Entretanto, o dólar teria de permanecer neste patamar.
Antes da alta recente do
dólar, a expectativa dos economistas dos bancos era de que o aumento dos juros
total previsto para este ano seria de um ponto percentual, passando de 7,25%
para 8,25% ao ano no fim de 2013. Após a disparada do câmbio, os economistas
passaram a prever um ciclo bem maior de alta dos juros: para 9,25% ao ano no
fim de 2013.
No fim de junho, o Copom
também reafirmou, no relatório de inflação, que um "risco importante"
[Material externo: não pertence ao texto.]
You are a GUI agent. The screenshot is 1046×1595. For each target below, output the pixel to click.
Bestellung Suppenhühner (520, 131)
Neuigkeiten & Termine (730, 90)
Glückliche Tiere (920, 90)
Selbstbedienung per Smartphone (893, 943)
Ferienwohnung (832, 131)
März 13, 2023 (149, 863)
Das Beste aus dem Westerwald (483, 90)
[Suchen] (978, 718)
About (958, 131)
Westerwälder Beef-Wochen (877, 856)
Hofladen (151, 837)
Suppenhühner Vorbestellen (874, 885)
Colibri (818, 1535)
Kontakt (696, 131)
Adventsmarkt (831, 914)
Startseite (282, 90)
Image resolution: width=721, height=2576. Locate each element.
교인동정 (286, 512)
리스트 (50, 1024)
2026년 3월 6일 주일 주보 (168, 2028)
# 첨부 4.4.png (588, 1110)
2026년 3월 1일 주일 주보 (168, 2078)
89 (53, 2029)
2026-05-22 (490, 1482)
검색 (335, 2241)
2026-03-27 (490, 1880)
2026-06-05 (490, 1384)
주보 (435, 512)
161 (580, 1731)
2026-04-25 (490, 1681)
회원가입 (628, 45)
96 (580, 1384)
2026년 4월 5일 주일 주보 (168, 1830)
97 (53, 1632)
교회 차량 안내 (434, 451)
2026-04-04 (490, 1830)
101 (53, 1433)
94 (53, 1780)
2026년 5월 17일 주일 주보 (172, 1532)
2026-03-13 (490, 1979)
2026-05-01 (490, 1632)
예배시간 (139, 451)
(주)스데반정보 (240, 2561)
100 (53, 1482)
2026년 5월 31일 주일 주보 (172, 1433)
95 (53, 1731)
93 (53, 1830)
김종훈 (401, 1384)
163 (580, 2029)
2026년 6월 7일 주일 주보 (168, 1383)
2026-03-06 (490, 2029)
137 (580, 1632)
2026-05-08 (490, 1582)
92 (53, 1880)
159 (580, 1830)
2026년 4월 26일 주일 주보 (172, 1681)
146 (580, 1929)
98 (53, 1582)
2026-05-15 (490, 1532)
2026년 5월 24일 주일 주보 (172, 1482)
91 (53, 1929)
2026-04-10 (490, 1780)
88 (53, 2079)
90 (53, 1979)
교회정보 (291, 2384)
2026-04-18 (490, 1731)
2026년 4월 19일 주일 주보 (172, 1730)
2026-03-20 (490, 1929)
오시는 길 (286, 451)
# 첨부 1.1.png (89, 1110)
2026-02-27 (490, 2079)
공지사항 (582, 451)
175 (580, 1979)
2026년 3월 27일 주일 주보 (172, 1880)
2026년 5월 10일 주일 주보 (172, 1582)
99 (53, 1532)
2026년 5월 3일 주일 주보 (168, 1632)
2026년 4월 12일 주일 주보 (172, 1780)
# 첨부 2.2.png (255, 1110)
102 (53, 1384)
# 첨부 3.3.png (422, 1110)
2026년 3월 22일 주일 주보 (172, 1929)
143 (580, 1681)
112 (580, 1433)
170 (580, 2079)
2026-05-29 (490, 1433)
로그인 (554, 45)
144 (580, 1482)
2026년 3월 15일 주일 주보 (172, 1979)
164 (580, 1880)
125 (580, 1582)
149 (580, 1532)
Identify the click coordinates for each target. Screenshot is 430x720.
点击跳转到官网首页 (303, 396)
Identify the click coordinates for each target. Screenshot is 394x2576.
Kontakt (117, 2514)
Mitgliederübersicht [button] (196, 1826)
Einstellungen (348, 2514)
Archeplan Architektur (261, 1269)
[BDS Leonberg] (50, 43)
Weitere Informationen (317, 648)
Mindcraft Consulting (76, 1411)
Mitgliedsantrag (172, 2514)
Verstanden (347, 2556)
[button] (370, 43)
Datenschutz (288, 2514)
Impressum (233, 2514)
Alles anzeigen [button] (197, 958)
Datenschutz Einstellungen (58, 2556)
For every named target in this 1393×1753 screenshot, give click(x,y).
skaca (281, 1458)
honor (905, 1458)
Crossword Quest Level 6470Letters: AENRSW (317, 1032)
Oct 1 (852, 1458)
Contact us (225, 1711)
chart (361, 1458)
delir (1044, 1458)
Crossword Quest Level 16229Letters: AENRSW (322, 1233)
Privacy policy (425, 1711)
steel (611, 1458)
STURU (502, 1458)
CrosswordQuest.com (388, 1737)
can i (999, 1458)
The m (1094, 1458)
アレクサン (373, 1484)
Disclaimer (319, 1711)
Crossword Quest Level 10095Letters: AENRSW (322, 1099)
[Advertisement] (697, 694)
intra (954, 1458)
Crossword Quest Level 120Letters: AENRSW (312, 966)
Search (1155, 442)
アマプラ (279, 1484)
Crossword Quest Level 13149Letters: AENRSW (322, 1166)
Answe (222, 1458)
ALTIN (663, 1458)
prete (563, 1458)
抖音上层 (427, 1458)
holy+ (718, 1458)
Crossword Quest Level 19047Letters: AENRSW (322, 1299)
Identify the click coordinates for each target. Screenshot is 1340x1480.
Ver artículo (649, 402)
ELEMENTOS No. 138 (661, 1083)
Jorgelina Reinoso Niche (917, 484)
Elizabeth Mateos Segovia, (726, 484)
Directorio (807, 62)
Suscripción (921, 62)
para a inflação tem origem no mercado de trabalho - que mostra "estreita
margem de ociosidade" (dados do IBGE mostram o desemprego próximo da
mínima histórica). "O Comitê reafirma que um aspecto crucial nessas
circunstâncias é a possibilidade de o aquecimento no mercado de trabalho levar
à concessão de aumentos reais de salários incompatíveis com o crescimento da
produtividade, com repercussões negativas sobre a dinâmica da inflação",
informou o Banco Central.
Atração de
capitais - Além de combater os efeitos do dólar alto nos preços, a alta de juros,
segundo analistas do mercado financeiro, teoricamente contribuiria para evitar
uma pressão maior de alta na cotação da moeda norte-americana. Isso porque, com
juros maiores, poderia haver uma maior atração por capitais em busca de uma
remuneração também mais alta, sendo que o Brasil tem, agora, a segunda taxa de
juros real mais alta do planeta.
Para o economista Sidnei
Nehme, porém, não é possível ter expectativas de melhora de fluxos de recursos
externos para o país. "O desgaste de imagem do Brasil, na visão do
investidor estrangeiro, tem sido muito intenso. A credibilidade na política
econômica em geral, incluindo o BC, é muito baixa, e as perspectivas de
atividade econômica são cadentes, refletindo diretamente na perspectiva de
crescimento do PIB, que vem sendo vigorosamente revisto para pior por analistas
econômicos e pelo mercado financeiro", avaliou ele.
Em sua visão, a balança
comercial fragilizada (com o pior resultado em 18 anos no primeiro semestre),
além do nível de investimentos externos "insuficientes", de uma
política fiscal (contas públicas) severamente criticada (pelo uso de manobras
contábeis) em um ambiente de crescente déficit em transações correntes (nas
operações do Brasil com o exterior) "fomentam e dão sustentabilidade à
tendência de alta do preço da moeda americana".